Compact reactors in containers

Ineratec GmbH, Karlsruhe: nominated for a German Entrepreneur Award 2018 in the StartUp category

Ineratec has managed to shrink chemical plants down to a compact format. Using solar or wind power these decentralised reactors can produce synthetic fuel for cars or create high-grade starting materials for the chemical industry from waste gases. The German Entrepreneur Award's panel of experts were impressed by the diverse range of applications for the groundbreaking reactors, which are capable of achieving real added value from resources which up till now have been considered as waste. This has earned the Karlsruhe-based company a nomination for a German Entrepreneur Award2018 in the StartUp category.

About the company

Year established 2016
Founders Dr. Tim Böltken, Philipp Engelkamp, Dr. Paolo Piermartini
Seed Capital 25,000 euros
Turnover 2017 over 1 mil. euros
Employees 19

Synthetic natural gas and synthetic fuel for vehicles can be made from ‘climate killers’ CO2 and hydrogen. But this requires a lot of energy. What could make more sense than doing this in close proximity to hydro plants or solar and wind parks? Until now decentralised production has not been economically viable as it requires very expensive and large-scale chemical plants. Yet Ineratec founders Dr. Tim Böltken (33), Philipp Engelkamp (27) and Dr. Paolo Piermartini (37) have achieved a breakthrough: the trio of engineers developed a compact chemical reactor technology that fits inside a commercial ship container. The pre-mounted, cost-effective, compact chemical plants are modular and can be extended to increase capacity at any time. “This allows regenerative energy to be stored, thus helping drive the clean energy revolution”, explains Dr. Tim Böltken.

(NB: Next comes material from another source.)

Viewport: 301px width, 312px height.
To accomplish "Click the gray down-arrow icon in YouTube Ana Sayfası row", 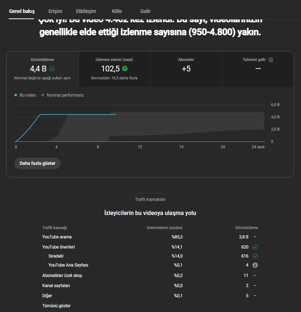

We were determined to enter the market, because you only get a chance like this once in a lifetime.

But the compact ready-to-go plants can do much more: in many other areas, such as landfill and in industry, relatively small amounts of valuable gases are emitted which are often just burnt off on grounds of cost. With Ineratec's award winning compact reactors it pays to use these hitherto wasted resources to make synthetic fuels or high-grade products for the chemical industry. “We use known procedures like the Fischer Tropsch model, methanol synthesis and methanation but in an extremely compact structure”, explains Dr. Tim Böltken. And precisely that was the technical challenge. Behind the innovative spin-off lie more than 15 years of research at the Karlsruhe Institute of Technology, where the founders met while conducting their research. It wasn’t long before users from trade and industry voiced interest in the research findings. “We were determined to enter the market, because you only get a chance like this once in a lifetime.” With an EXIST start-up grant from the Ministry for Economic Affairs and other funding the founders pressed ahead with development and promoted their product at trade events, thus winning their first clients. “The demand is there and market feedback has been very positive.” The multi-patented reactors are in demand worldwide. Pilot plants are up and running in Germany, Spain and Finland. Others will be opened soon in Canada, Brazil, Malaysia and Switzerland. “The plant is housed in a container ready to be loaded onto a ship or lorry.”

Ineratec GmbH

Dr. Tim Böltken
T(0721) 864 844 60

tim.boeltken@ineratec.de
www.ineratec.com

The German Entrepreneur Award's stellar panel of judges praised the forward-thinking Ineratec founders “remarkable vision for the future, outstanding competencies and excellent business prospects with a groundbreaking, worldwide patented product.” The experts nominated the promising high-tech company from Karlsruhe for a German Entrepreneur Award 2018 in the StartUp category. “We are very pleased with the nomination. For us and the whole team it's an acknowledgement that we're on the right path”, said Dr. Tim Böltken. “We want to grow and believe that more doors will now open to us.”